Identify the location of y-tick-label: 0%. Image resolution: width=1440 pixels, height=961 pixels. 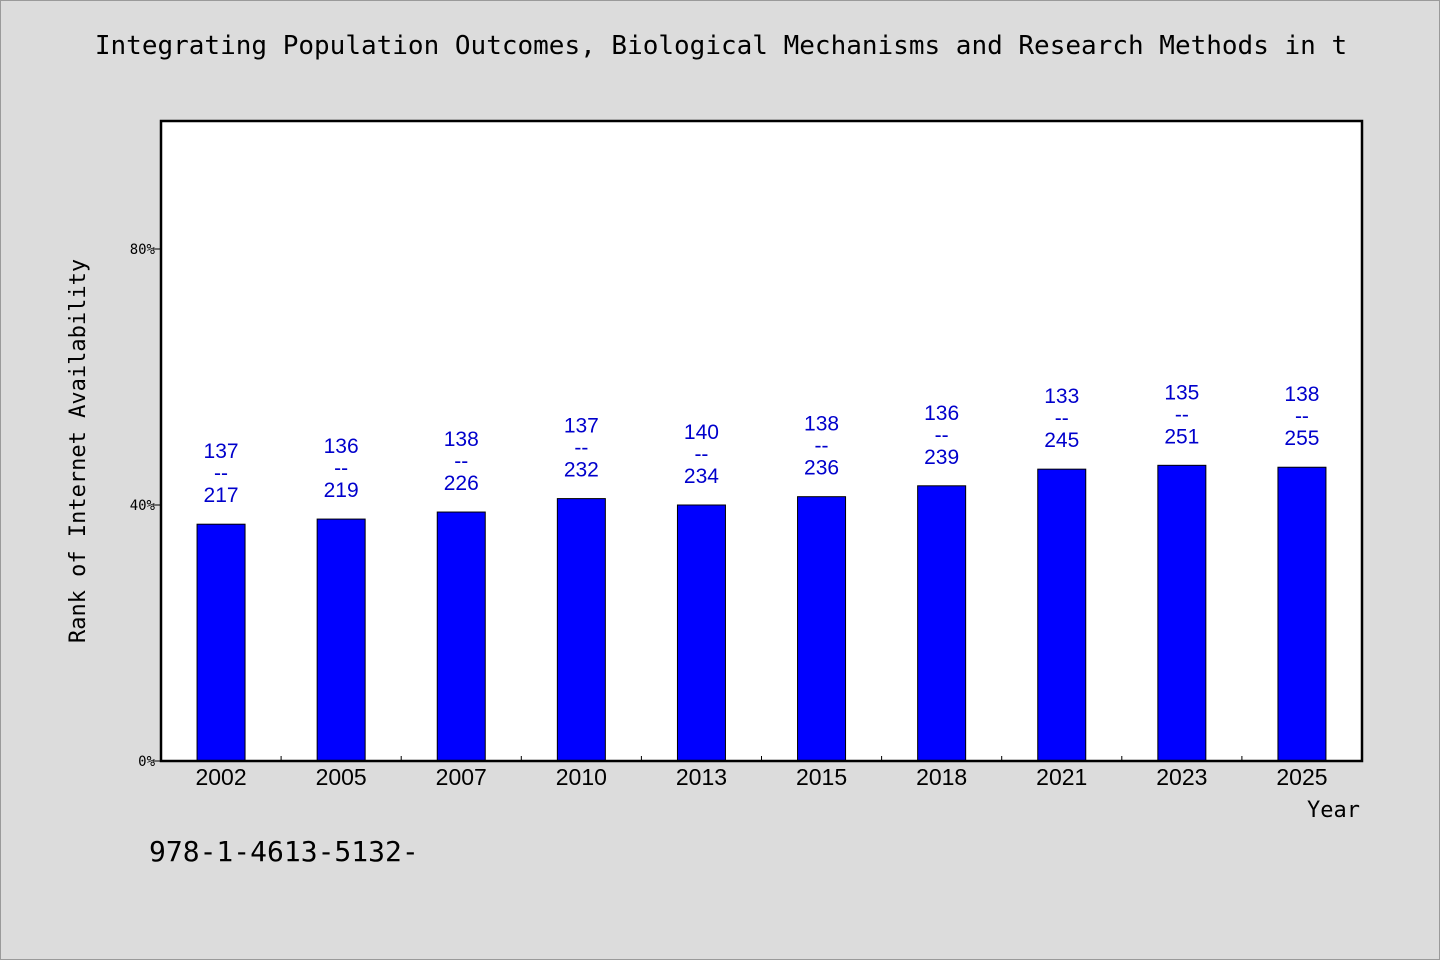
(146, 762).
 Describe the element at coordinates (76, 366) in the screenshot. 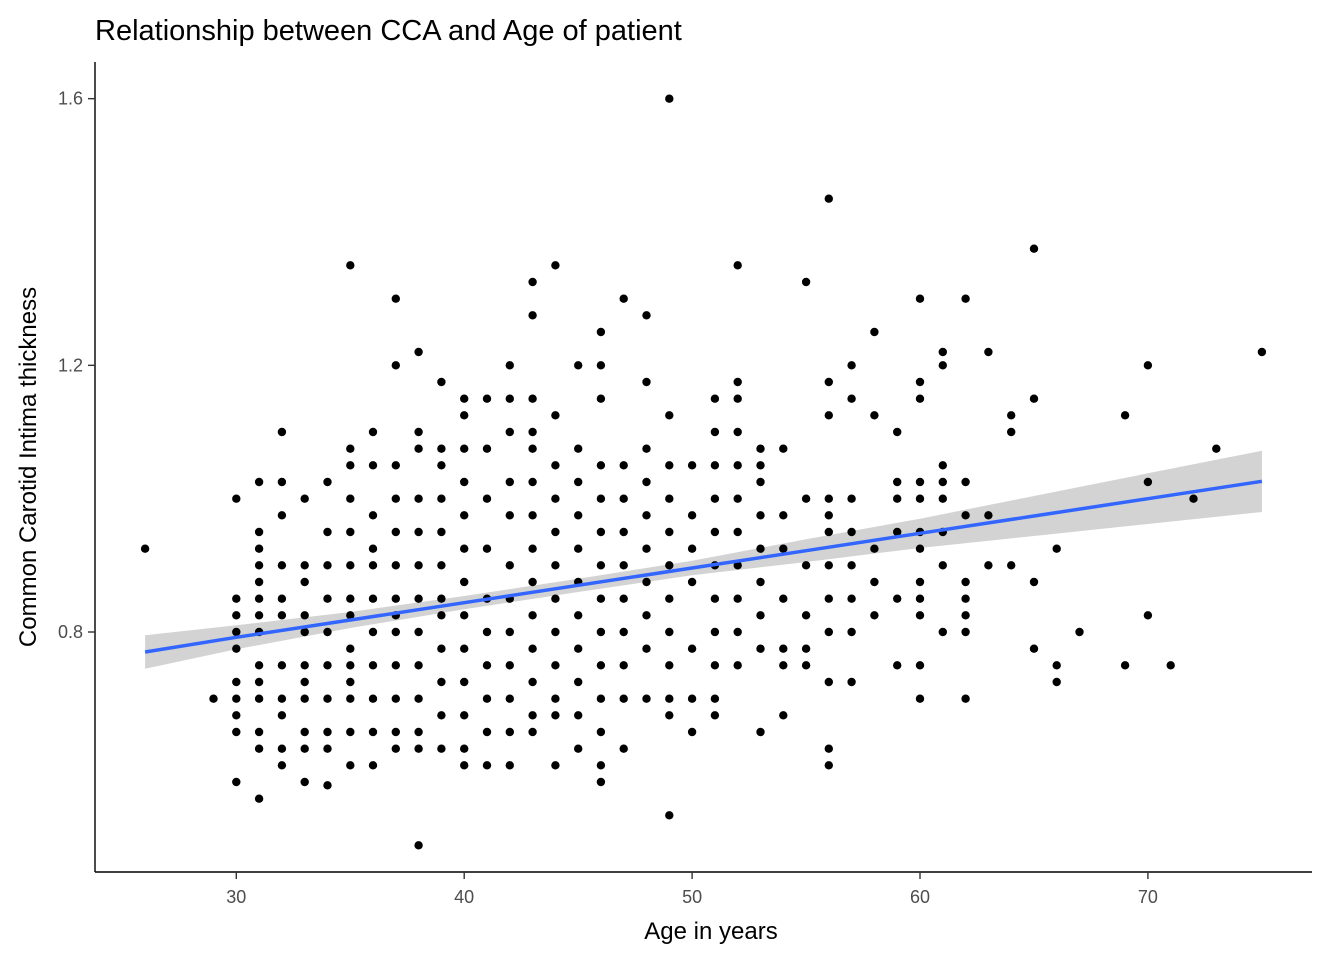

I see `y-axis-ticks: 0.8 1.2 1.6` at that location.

==

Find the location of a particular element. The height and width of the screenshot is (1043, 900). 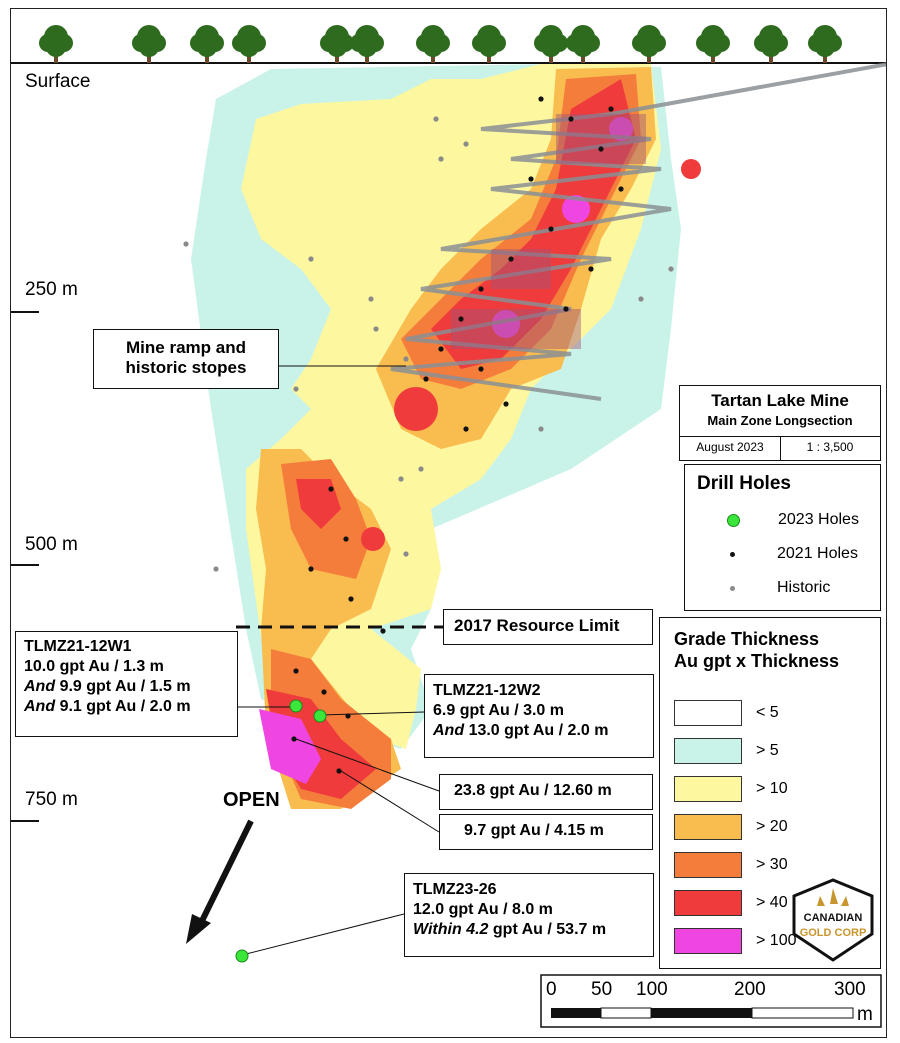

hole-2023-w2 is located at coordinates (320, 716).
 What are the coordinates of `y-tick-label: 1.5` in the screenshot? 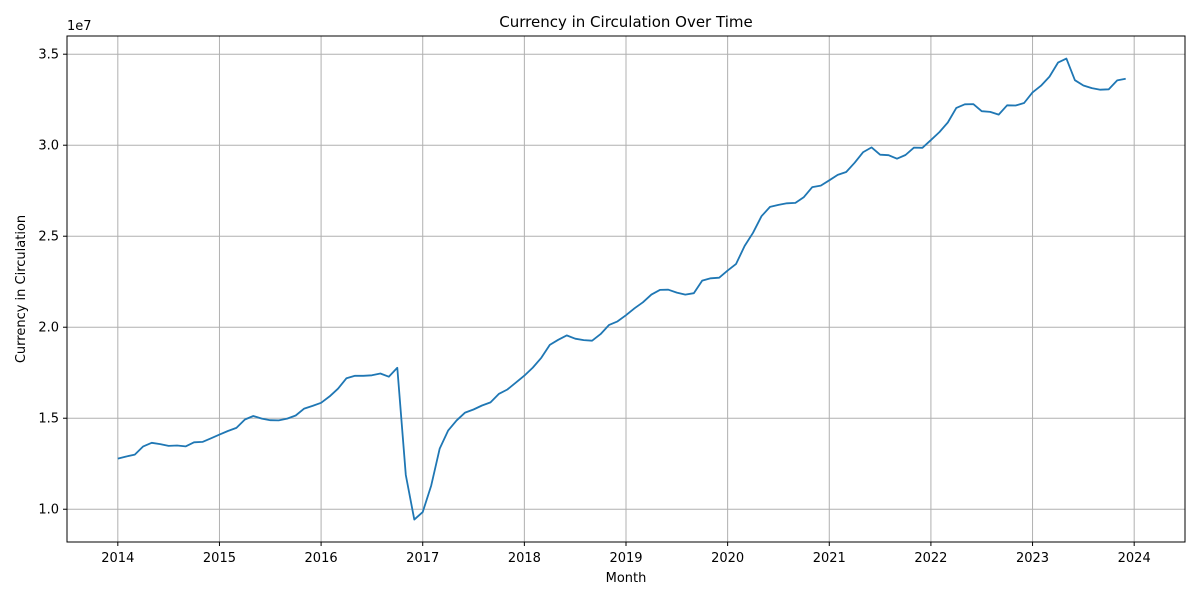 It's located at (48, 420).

▶ _Exercise instructions_:
Rewrite the data from the line containing "Describe the element" down to the line containing "at that location.", replacing "screenshot" with "image" and changing nothing else. Give only those lines, without the pictures.

▶ _Solution for this task_:
 Describe the element at coordinates (76, 366) in the image. 

I see `y-axis-ticks: 0.8 1.2 1.6` at that location.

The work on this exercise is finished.